Leaks suggest America's NSA may have hacked global banking system
Hacking group Shadow Brokers have leaked spy tools allegedly created and used by the US National Security Agency (NSA). The security exploits comprise of vulnerabilities in computers and servers running on Windows. Experts say such exploits may have allowed the NSA to secretly monitor financial transactions. The leak, if credible, may be the most significant NSA exposure since the Edward Snowden leaks in 2013.
The leaks suggest the NSA may have used the Windows hacking tools to the global SWIFT financial security system, especially EastNets, an anti-money laundering financial institution. Under a counter-terrorism effort, the US government has for long been given access to financial data through SWIFT. However, the leaked documents show that the methods followed by the NSA went beyond its "official access."
"This is quite possibly the most damaging thing I've seen in the last several years," said security firm Hacker House's founder Matthew Hickey. "This puts a powerful nation state-level attack tool in the hands of anyone who wants to download it to start targeting servers," he added.
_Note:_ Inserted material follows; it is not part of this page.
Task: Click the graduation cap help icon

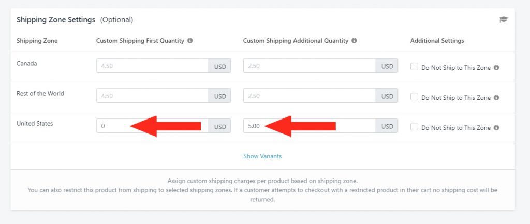Action: point(504,19)
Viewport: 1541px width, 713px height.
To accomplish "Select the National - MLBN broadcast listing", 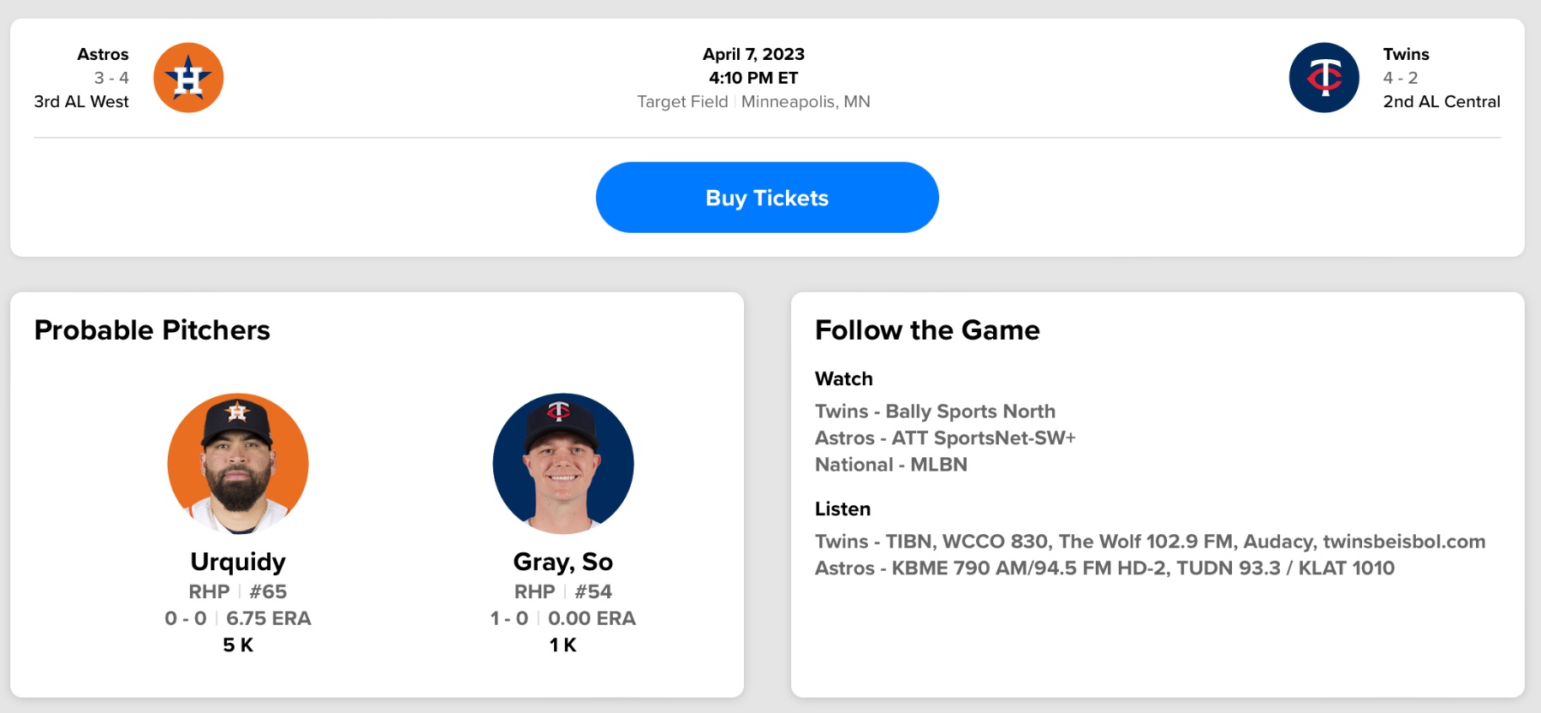I will pyautogui.click(x=891, y=465).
He said "any attacker can download simple toolkit to hack into Microsoft based computers around the globe."
Hacker House's Matthew Hickey said, "most home users will not be directly impacted by these vulnerabilities… The risk is much bigger to enterprise and businesses who rely on these services to connect online." Quick updates by antivirus like McAfee or Kaspersky should help address the vulnerabilities of your Windows PC, provided they've been installed, said Travis Smith, a Senior Security Research Engineer at Tripwire.
"The Mother Of All Exploits escaped from an NSA laboratory and is wrecking the internet," tweeted Edward Snowden, in a reference to the US military dropping the "Mother of All Bombs" in Afghanistan against ISIS.
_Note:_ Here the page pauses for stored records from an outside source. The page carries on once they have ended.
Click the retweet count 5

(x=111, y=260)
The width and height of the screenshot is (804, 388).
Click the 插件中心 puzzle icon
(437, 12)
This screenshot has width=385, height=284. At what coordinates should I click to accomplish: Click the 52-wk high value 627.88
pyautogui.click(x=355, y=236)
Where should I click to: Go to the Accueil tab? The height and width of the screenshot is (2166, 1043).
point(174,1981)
A representative of SWIFT said following the leak that there's "no evidence to suggest that there has ever been any unauthorized access to our network or messaging services." EastNets has also disputed the claims made in the leaks saying there's "No credibility to the online claim of a compromise of EastNets customer information on its SWIFT service bureau."
A Microsoft spokesperson said the company is evaluating the leak and will "take the necessary actions to protect our customers." It said no one from the US government or NSA has contacted it regarding the Shadow Brokers leak.